Džem od kajsija: mermelada de albaricoque para frigorífico y congelador
Džem od kajsija es una mermelada de albaricoque de elaboración sencilla en la que la fruta, el azúcar y la evaporación determinan la textura. Esta versión se formula como una preparación para frigorífico o congelador. No pretende obtener un producto estable a temperatura ambiente ni convertir el cierre del recipiente en una prueba de seguridad.
Los albaricoques se pesan ya lavados, deshuesados y cortados. La fruta madura aporta aroma y agua suficiente para iniciar la cocción sin añadir líquido adicional. Primero se mezcla con el azúcar y se mantiene 2 horas a 4 °C o menos.

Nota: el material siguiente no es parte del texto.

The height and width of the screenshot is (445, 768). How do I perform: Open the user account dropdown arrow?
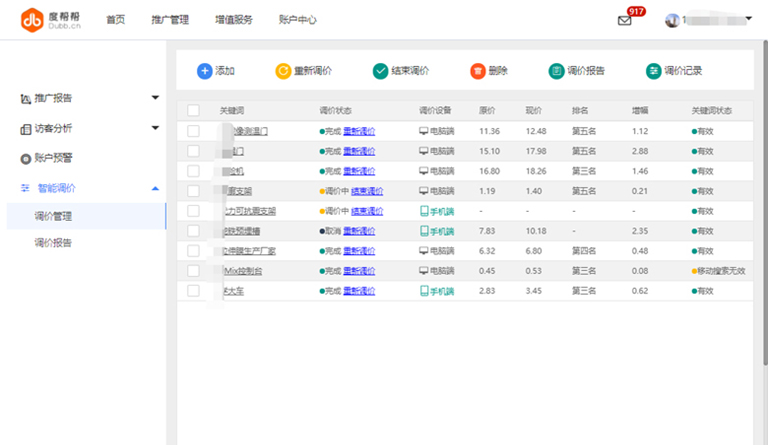click(749, 19)
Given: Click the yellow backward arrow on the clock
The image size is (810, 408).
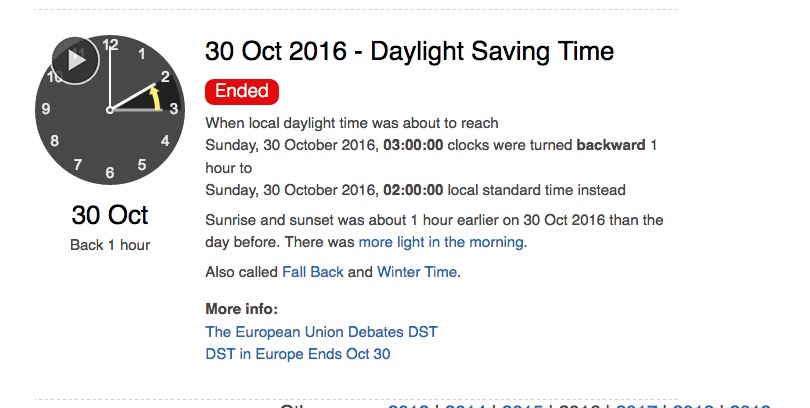Looking at the screenshot, I should coord(154,96).
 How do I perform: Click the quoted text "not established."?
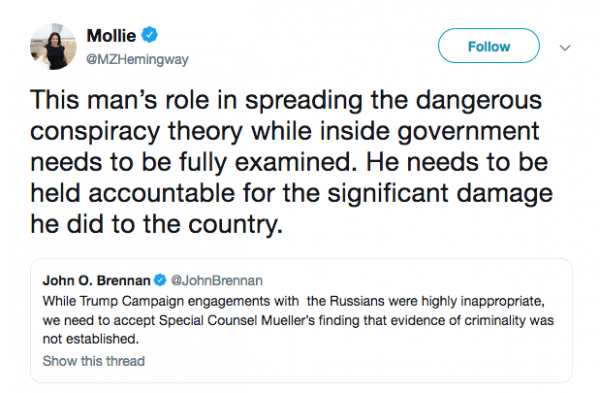91,339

Durante esa maceración, el azúcar extrae jugo y empieza a disolverse, de modo que la mezcla llega al fuego con líquido libre y una concentración más homogénea.
La cocción se hace en una cazuela o cazo ancho y pesado. Cuanta más agua se evapora, más importante resulta remover el fondo porque el azúcar y la pulpa se concentran y pueden quemarse con rapidez. El tiempo orienta, pero el punto se verifica en un plato frío: una pequeña cantidad debe espesar al enfriarse durante un minuto y una pasada con el dedo debe dejar un surco claro que no se cierre inmediatamente.

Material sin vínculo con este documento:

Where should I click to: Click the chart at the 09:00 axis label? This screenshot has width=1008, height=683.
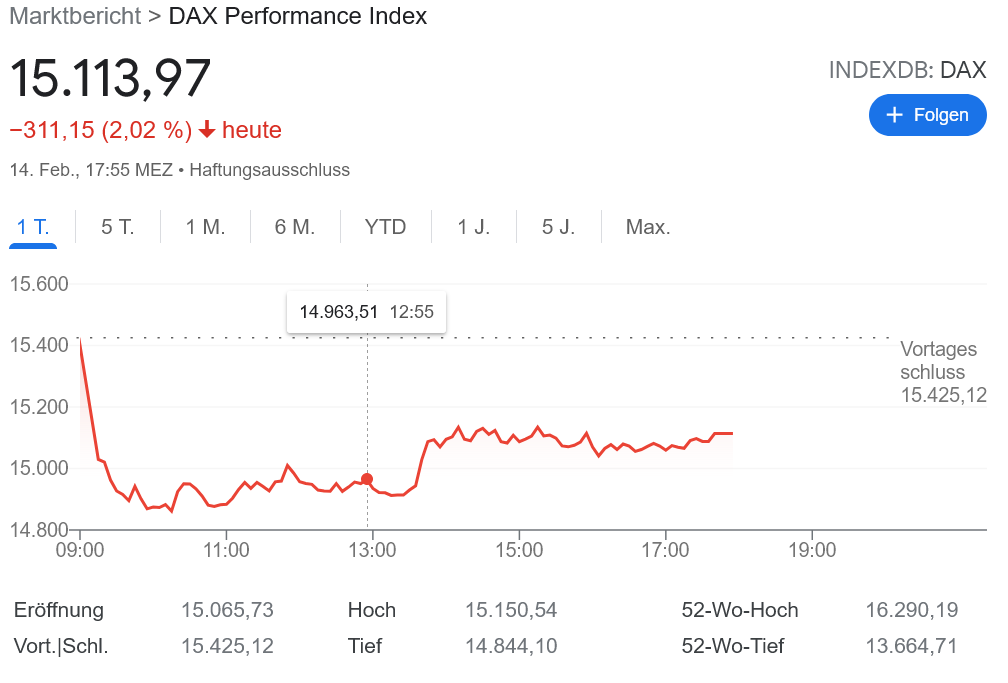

El zumo de limón se añade al final y vuelve a llevarse la mezcla a un hervor estable durante 2 minutos. Aporta acidez y frescor, pero no se utiliza para justificar conservación a temperatura ambiente. Ni la acidez percibida, ni una tapa sellada, ni el aspecto espeso sustituyen un proceso doméstico validado de envasado. Esta preparación debe permanecer refrigerada o congelada.

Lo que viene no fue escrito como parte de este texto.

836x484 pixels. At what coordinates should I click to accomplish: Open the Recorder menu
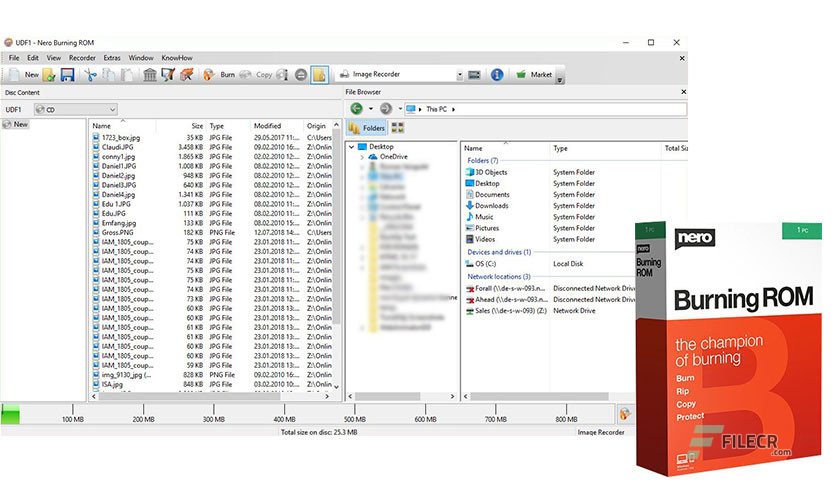click(x=83, y=58)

El enfriado también forma parte del procedimiento. La mermelada caliente se reparte en recipientes limpios y poco profundos para que pierda calor con más rapidez. Cuando deja de desprender vapor fuerte, se tapa y pasa al frigorífico a 4 °C o menos o al congelador. La ventana refrigerada se limita a 3 semanas; el congelado puede prolongarse hasta 1 año en recipientes adecuados con espacio para expansión.